◆ REQUIRED WORK:
Filter the records below for the word "next". Keep each line that has it.

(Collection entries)
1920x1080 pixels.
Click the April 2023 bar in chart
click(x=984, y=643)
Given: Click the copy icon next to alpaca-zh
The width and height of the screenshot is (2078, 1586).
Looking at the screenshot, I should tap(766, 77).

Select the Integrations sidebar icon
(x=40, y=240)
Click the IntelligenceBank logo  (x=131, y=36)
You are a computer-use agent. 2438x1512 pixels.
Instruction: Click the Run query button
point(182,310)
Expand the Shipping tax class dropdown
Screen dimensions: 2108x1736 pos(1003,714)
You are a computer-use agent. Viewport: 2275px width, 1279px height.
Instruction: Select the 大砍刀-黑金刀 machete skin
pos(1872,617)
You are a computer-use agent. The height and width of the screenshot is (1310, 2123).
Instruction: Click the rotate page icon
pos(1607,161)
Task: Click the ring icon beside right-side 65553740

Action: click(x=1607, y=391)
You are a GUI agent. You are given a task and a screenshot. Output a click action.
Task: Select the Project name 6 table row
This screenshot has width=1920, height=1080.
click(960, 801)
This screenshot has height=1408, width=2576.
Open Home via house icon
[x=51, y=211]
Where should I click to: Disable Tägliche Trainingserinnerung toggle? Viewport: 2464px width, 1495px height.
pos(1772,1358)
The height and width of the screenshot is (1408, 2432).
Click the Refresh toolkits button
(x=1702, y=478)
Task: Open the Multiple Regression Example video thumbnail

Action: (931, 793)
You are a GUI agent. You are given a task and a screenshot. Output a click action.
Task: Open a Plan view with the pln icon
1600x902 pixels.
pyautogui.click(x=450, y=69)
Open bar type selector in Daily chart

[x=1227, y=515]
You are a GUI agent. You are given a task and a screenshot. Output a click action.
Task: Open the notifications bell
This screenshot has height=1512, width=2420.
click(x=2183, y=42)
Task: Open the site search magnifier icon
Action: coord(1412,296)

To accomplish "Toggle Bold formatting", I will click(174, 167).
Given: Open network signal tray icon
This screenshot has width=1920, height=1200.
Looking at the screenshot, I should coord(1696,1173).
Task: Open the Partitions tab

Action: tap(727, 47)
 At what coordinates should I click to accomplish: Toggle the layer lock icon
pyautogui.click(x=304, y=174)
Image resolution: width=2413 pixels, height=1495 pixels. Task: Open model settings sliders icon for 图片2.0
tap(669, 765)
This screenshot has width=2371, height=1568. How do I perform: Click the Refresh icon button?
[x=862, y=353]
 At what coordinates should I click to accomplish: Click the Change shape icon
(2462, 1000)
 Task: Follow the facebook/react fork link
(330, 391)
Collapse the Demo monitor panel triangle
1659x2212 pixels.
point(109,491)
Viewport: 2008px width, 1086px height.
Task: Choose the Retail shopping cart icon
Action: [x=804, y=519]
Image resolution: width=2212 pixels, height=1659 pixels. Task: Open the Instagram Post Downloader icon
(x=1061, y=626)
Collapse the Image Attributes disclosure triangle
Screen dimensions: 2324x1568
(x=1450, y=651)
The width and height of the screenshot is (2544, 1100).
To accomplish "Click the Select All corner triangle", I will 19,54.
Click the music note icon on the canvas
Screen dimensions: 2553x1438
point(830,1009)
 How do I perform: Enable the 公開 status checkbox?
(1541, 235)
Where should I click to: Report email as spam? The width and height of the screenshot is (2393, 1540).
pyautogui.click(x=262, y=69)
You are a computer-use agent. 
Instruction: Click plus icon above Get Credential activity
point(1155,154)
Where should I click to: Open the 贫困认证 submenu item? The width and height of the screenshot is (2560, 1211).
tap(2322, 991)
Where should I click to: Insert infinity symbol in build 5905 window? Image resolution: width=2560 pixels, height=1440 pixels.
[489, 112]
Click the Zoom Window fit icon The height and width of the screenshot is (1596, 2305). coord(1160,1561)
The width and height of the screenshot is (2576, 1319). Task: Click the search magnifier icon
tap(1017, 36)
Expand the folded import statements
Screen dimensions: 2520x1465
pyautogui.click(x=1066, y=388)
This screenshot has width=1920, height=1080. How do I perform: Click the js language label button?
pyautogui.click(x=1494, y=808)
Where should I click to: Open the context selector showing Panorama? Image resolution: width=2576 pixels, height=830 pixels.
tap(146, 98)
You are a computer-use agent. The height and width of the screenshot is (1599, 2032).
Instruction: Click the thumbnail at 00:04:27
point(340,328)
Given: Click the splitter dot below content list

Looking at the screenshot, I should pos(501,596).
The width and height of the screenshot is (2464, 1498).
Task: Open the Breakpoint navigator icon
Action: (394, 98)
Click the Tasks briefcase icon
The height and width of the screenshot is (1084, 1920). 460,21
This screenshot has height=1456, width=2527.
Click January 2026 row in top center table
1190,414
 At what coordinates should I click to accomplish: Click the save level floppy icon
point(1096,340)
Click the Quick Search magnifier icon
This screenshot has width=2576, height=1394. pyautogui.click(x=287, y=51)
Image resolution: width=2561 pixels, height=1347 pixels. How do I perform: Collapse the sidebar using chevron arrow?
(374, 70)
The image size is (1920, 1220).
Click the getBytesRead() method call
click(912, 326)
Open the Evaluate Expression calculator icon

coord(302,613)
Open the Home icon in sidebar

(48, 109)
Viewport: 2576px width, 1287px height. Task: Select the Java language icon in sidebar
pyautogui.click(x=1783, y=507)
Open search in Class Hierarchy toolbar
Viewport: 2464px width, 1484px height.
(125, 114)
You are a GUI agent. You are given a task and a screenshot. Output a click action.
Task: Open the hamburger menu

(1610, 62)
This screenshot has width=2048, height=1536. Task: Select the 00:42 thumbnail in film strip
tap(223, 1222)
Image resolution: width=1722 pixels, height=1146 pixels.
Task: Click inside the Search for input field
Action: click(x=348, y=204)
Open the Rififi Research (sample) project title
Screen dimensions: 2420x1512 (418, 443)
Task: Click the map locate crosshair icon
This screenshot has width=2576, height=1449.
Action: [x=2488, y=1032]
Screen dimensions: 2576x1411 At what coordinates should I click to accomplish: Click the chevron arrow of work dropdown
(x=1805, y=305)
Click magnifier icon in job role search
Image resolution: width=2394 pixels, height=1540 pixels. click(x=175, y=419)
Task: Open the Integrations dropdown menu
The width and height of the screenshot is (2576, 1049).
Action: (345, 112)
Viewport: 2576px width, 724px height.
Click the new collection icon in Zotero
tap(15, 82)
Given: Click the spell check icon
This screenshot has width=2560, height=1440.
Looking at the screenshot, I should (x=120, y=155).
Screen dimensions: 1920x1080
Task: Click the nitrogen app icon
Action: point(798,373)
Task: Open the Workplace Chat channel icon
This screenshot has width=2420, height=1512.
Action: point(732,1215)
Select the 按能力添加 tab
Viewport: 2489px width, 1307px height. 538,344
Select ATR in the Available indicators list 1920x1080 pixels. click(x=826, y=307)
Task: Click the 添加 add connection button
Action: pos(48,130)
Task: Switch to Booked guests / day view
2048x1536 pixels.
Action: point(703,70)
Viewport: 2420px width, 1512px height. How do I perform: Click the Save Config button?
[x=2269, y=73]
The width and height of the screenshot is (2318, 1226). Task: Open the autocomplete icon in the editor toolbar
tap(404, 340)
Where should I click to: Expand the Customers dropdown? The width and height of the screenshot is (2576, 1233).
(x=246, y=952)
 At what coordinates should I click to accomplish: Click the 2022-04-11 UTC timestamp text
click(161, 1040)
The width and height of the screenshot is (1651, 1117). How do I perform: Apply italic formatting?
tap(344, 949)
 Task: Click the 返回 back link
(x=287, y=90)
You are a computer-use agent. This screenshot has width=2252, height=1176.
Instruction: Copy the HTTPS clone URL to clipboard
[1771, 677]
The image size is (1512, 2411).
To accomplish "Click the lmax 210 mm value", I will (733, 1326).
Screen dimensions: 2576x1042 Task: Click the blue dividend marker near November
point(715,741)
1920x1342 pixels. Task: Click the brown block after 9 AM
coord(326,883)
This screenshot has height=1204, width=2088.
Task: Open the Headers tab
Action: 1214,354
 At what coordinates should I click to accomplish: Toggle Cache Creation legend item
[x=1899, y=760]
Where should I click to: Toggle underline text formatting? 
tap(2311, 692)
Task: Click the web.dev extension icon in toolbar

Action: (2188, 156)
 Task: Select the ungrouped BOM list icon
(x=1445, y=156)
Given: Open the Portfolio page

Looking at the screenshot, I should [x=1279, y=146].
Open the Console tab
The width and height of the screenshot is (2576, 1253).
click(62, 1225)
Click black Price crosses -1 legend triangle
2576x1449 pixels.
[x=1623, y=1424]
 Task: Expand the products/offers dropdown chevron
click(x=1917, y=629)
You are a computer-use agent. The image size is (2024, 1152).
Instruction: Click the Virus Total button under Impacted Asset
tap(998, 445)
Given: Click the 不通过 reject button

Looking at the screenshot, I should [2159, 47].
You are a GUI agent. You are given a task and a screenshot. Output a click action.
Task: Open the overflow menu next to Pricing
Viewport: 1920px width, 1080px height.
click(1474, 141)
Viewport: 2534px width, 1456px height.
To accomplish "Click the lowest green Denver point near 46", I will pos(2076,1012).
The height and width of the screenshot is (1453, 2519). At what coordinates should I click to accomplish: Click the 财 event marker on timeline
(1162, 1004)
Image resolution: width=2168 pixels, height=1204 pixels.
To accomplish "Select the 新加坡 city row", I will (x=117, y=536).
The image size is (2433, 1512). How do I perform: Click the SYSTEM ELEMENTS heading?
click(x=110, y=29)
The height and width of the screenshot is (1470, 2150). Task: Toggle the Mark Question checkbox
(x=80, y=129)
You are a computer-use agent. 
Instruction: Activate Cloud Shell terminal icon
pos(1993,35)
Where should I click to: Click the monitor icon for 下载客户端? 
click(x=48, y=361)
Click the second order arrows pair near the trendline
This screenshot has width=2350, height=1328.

◆ EXERCISE OUTPUT:
Given: Click the copy icon next to alpaca-zh
Task: Open the overflow menu next to Pricing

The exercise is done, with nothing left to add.